::: Data
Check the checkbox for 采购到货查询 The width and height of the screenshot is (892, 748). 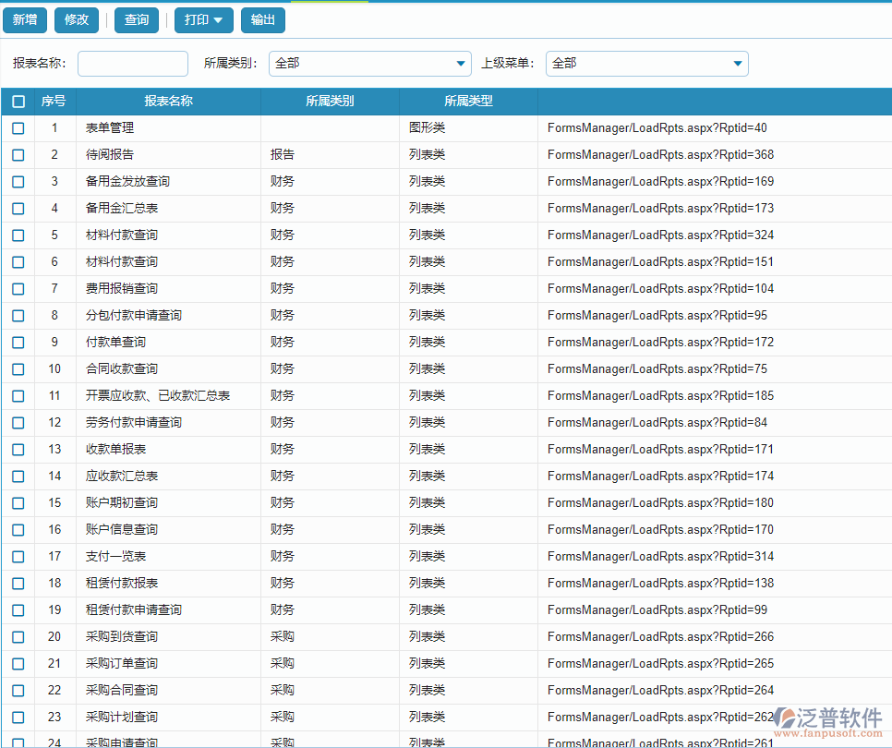pos(17,636)
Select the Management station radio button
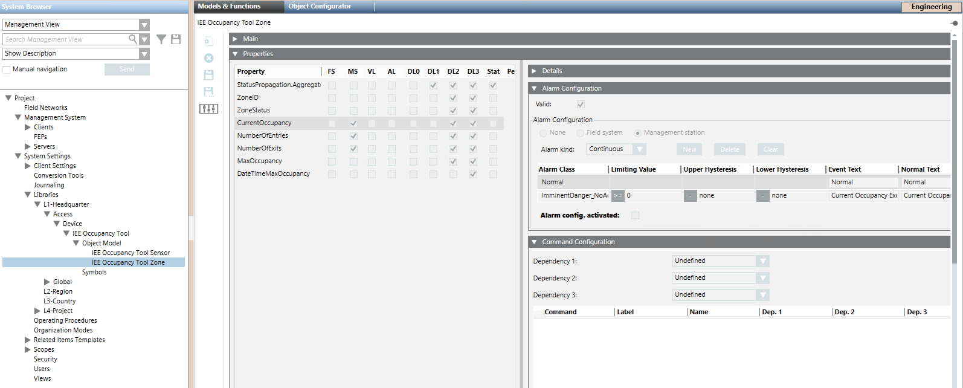Image resolution: width=963 pixels, height=388 pixels. click(x=637, y=133)
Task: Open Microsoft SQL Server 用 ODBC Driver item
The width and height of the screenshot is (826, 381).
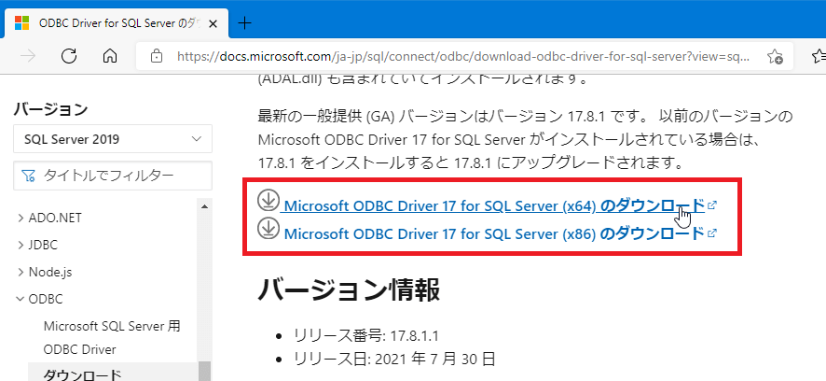Action: pyautogui.click(x=112, y=337)
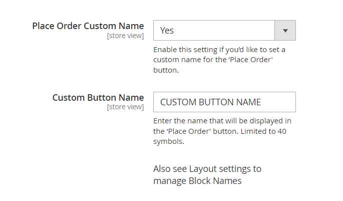343x201 pixels.
Task: Click the word 'button.' ending the first hint
Action: click(166, 70)
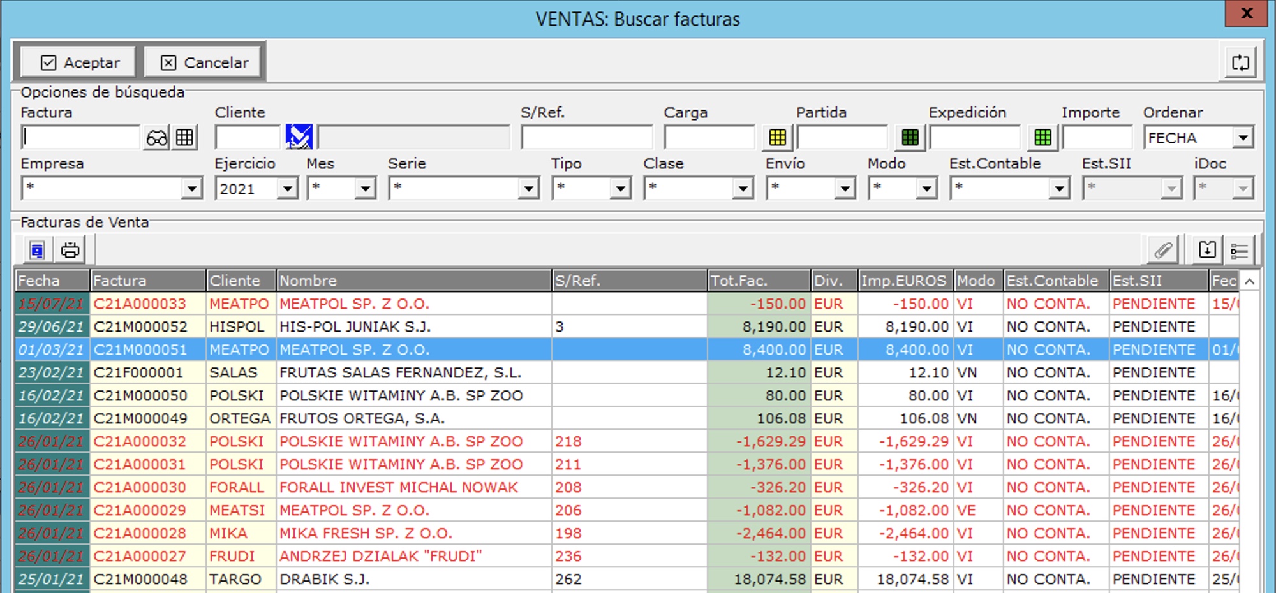Open the Empresa dropdown list
Screen dimensions: 1276x593
tap(191, 189)
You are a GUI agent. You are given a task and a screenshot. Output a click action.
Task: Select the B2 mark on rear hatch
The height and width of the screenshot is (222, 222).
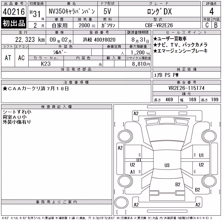click(178, 185)
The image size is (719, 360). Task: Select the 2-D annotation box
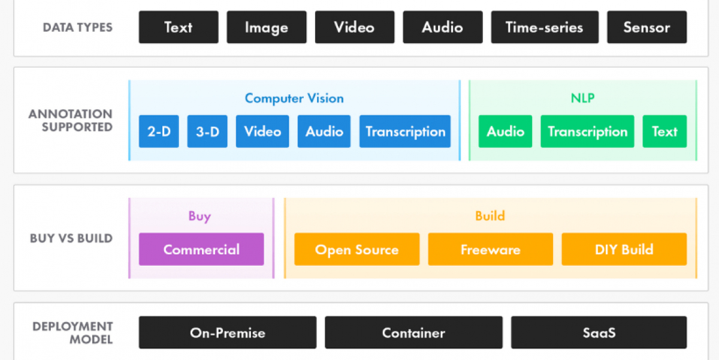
::::::
§ Your task
Lines from the one that contains "You are a GUI" to the final line of the material are the whole answer. Reproduce them word for word and skip the pictures.

§ Task solution
You are a GUI agent. You are given a task and a screenshot. Output a click action.
Task: Select the B2 mark on rear hatch
The height and width of the screenshot is (222, 222).
click(178, 185)
The image size is (719, 360). Task: Select the 2-D annotation box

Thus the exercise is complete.